December 2nd
Today I learned that products commute with limits, categorically speaking. This is a special case of the fact that limits commute with limits in general, but whatever. To be precise, suppose that $A_\bullet$ and $B_\bullet$ are diagrams indexed by the category $\mathcal I.$ Assuming that all of the following objects exist, we claim that\[\varprojlim_{\bullet\in\mathcal I}(A_\bullet\times B_\bullet)\cong\varprojlim_{\bullet\in\mathcal I}A_\bullet\times\varprojlim_{\bullet\in\mathcal I}B_\bullet.\]For convenience we let $A=\varprojlim A_\bullet$ and $B=\varprojlim B_\bullet.$ To show the above isomorphism, we show that $A\times B$ satisfies the universal property of $\varprojlim(A_\bullet\times B_\bullet).$ Quickly, definitions of limits and products induce contains the following diagram.
Our maps $A\times B\to A\to A_\bullet$ and $A\times B\to B\to B_\bullet$ force the existence of a unique morphism $A\times B\to A_\bullet\times B_\bullet$ commuting.
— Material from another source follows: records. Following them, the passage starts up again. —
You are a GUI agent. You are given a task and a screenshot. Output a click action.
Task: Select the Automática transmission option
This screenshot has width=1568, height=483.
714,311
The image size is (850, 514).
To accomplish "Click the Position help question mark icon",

So we are interested in the following diagram.
To show that our $A\times B$ with the induced morphisms to $A_\bullet\times B_\bullet$ is $\varprojlim(A_\bullet\times B_\bullet),$ we show it satisfies its universal property, as alluded. So fix some $X$ with maps to each $A_\bullet\times B_\bullet$ commuting with the diagram indexed by $\mathcal I.$ Here's our diagram.
Very quickly, we can compose $X\to A_\bullet\times B_\bullet\to A_\bullet$ and $B_\bullet,$ so there exists a unique $X\to A$ commuting with the $X\to A_\bullet$ maps and a unique $X\to B$ commuting with the $X\to B_\bullet$ maps. But having maps $X\to A$ and $X\to B$ gives us a unique map $\varphi:X\to A\times B$ commuting with these maps. So we have the following commutative diagram.
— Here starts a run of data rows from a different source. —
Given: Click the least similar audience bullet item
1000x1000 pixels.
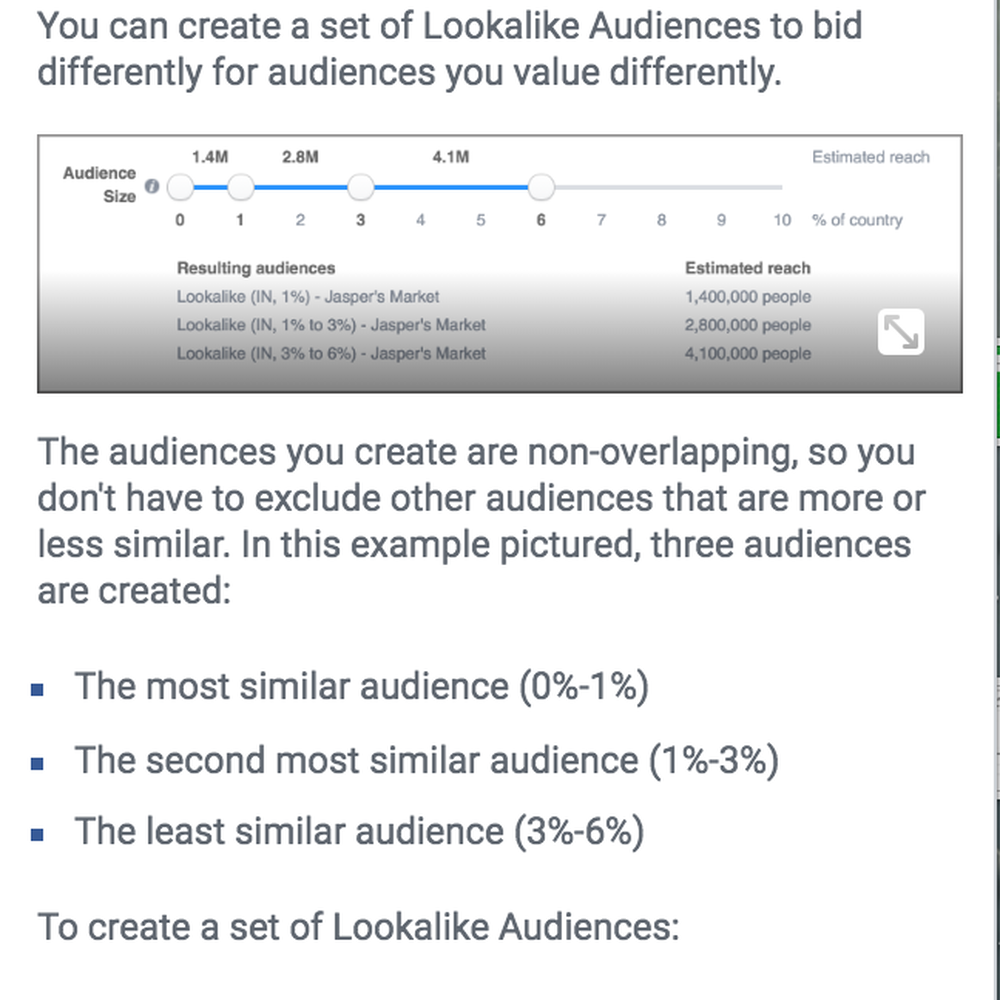Looking at the screenshot, I should click(359, 832).
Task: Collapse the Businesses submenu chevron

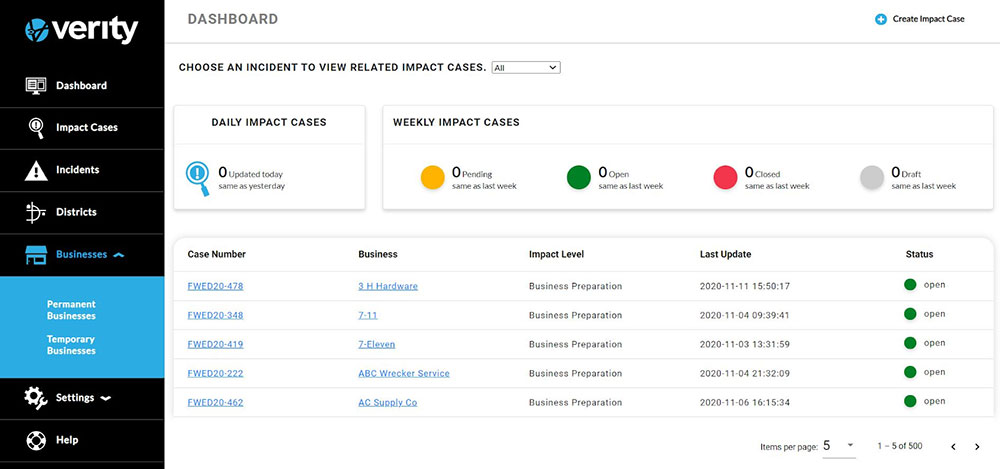Action: click(119, 255)
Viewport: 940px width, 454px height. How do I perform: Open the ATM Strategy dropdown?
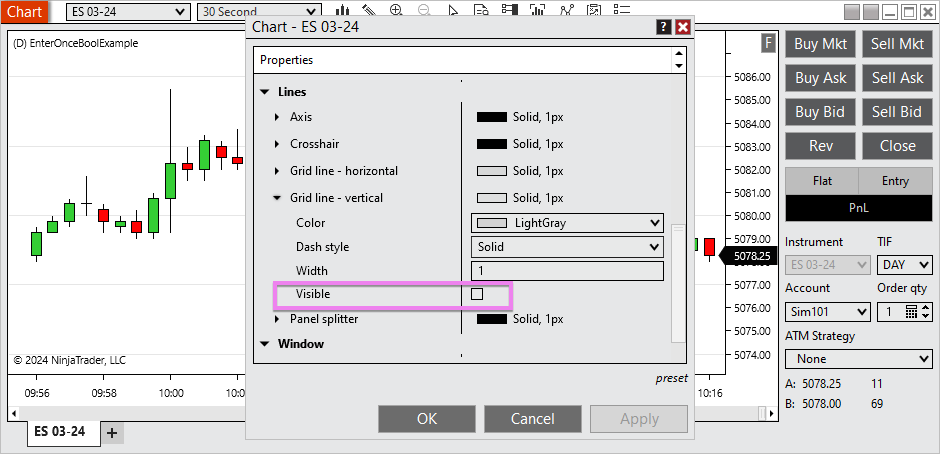pyautogui.click(x=859, y=358)
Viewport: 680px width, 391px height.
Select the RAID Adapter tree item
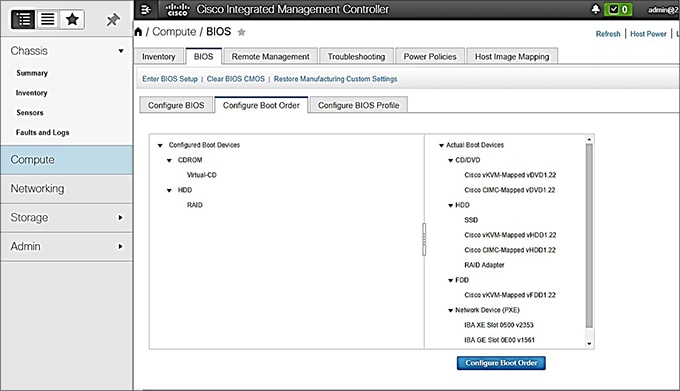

We want to show that the two dashed arrows commute, and the top arrow is unique in commuting. Namely, we need to show the $X\to A_\bullet\times B_\bullet$ is equal to $X\to A\times B\to A_\bullet\times B_\bullet,$ and the given map $X\to A\times B$ is the only one which will give this equality.
To show that the equality does hold, note that there is exactly one map $X\to A_\bullet\times B_\bullet$ which commutes with the $X\to A_\bullet$ and $X\to B_\bullet$ maps. By definition of the limit, these are equal to our mappings $X\to A\to A_\bullet$ and $X\to B\to B_\bullet.$ However, $A\times B\to A_\bullet\times B_\bullet$ is defined as the map which commutes with $A\times B\to A\to A_\bullet$ and similar for $B.$ It follows\[X\to A_\bullet=X\to A\to A_\bullet=X\to A\times B\to A\to A_\bullet=X\to A\times B\to A_\bullet\times B_\bullet\to A_\bullet\]and similar for $B.$ It follows that the map $X\to A\times B\to A_\bullet\times B_\bullet$ commutes with the $X\to A_\bullet$ and $X\to B_\bullet$ maps, so we must have $X\to A\times B\to A_\bullet\times B_\bullet=X\to A_\bullet\times B_\bullet.$
It remains to show uniqueness. Suppose that we have a mapping $X\to A\times B$ such that we always have $X\to A\times B\to A_\bullet\times B_\bullet=X\to A_\bullet\times B_\bullet.$ We claim that this map is the constructed one, $\varphi.$ Our key property of $A\times B\to A_\bullet\times B_\bullet$ is that it makes the diagram commute, which implies that\[X\to A\times B\to A\to A_\bullet=X\to A\times B\to A_\bullet\times B_\bullet\to A_\bullet.\]It follows that $X\to A\times B\to A\to A_\bullet$ commutes with the normal $X\to A_\bullet$ maps, and we've factored the map through $A,$ so properties of limits implies that $X\to A\times B\to A$ is the unique map commuting like this. The same holds for $B.$ Now our constructed map $\varphi$ was defined to be the unique map commuting with $X\to A$ and $X\to B.$ However, we know that\[X\to A\times B\to A=X\to A\]and same for $B$ already, so the uniqueness of $\varphi$ here forces the map $X\to A\times B$ to equal $\varphi.$ This completes the proof.